Eğer karşımızdaki kişi ile etkili bir iletişim kurmak istiyorsak yapacağımız ilk iş zihnimizi odaklamak olmalı. Karşımızdaki birey ile farklılıklarımıza odaklanırsak konudan tamamen uzaklaşır ve dağılan zihnimizi toparlayamayabiliriz. Oysa, iletişimi neden kurduğumuz, neden orada olduğumuz gibi sorularla odaklanırsak zihnimizi aktif hale getirebiliriz. Karşımızdaki birey ile ortak amacımız nedir? En önemli soru budur. Bu süreçte farklılıklara odaklanırsak sonuca ulaşamayız çünkü zihin dinleme veya anlatma kavramlarından uzaklaşır. Özellikle iş arkadaşlarımız, yöneticilerimiz ya da müşterilerimizle birlikteyken “aynı iş için bir araya geldiğimizi” unutmadan, ortak paydadan ayrılmadığımızda kurduğumuz iletişim başarılı ve sonuç odaklı olacaktır.

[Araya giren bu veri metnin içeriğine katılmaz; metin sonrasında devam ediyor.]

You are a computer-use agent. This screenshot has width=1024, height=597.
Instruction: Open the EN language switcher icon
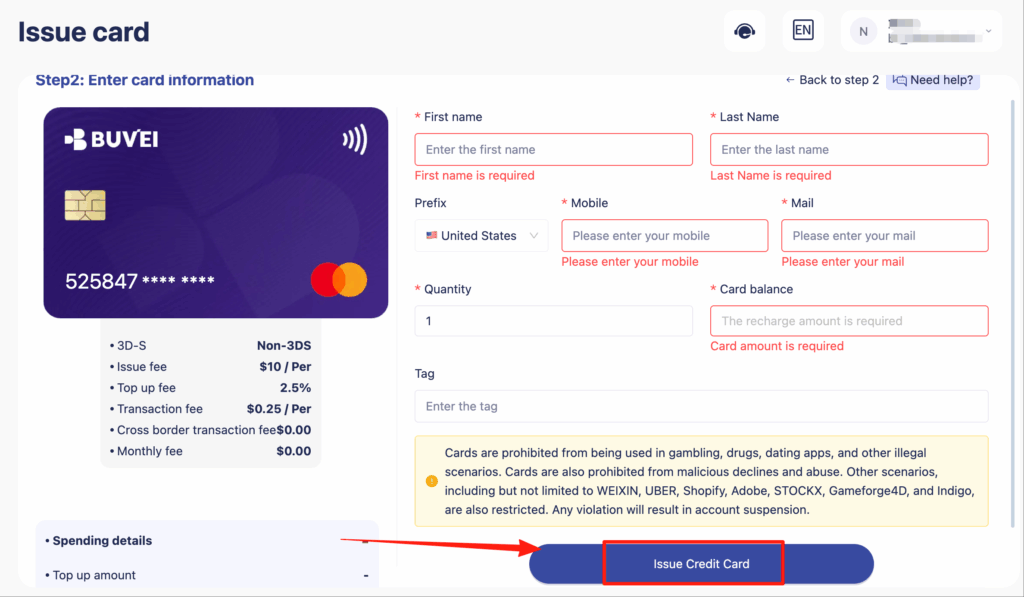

Hepimizin tek amacı anlamak, anlatmak ve anlaşmak ise bu beceriyi kazanmak çok değerlidir. Kuvvetli bir iletişim becerisi ile almak istediğimiz sonuçlardan çok daha fazlasını edinebiliriz.
Örneğin; bir giyim mağazasında satış görevlisi, bir kafede garson ya da bir banka çalışanı olduğunuzu düşünelim. Alanınızdaki o işi tamamlamak için orada iletişime geçmeniz şarttır. İletişime geçtiğiniz bireylerin kendinizden farklı olduğu noktalara odaklanır, zihninizle bunları konuşmaya başlarsanız sonuç alamazsınız.
Ortaya” Lütfen, bir daha tekrar eder misiniz ?” “ Anlamadım bu mu? “ “ Ayyy ben sizi yanlış anladım .” Gibi diyaloglar hayatınızda çok olacaktır.
Hâlbuki o işin tamamlanması için, aynı iş için bir araya geldiğinizi hatırladığınızda zihniniz dinlemeye, anlamaya ve çözüm bulmaya odaklanacak işlerinizde kolaylaşacaktır.
Günümüzde, “AN” da olmak “AN ”da kalmak diye havada uçuşan ve sık karşılaştığımız didaktik öğretiyi size iletişim becerilerinizi geliştirmeniz için ne kadar önemli olduğunu ve nasıl başarabileceğimiz hakkında yazmak istedim. SEVGİLERİMLE .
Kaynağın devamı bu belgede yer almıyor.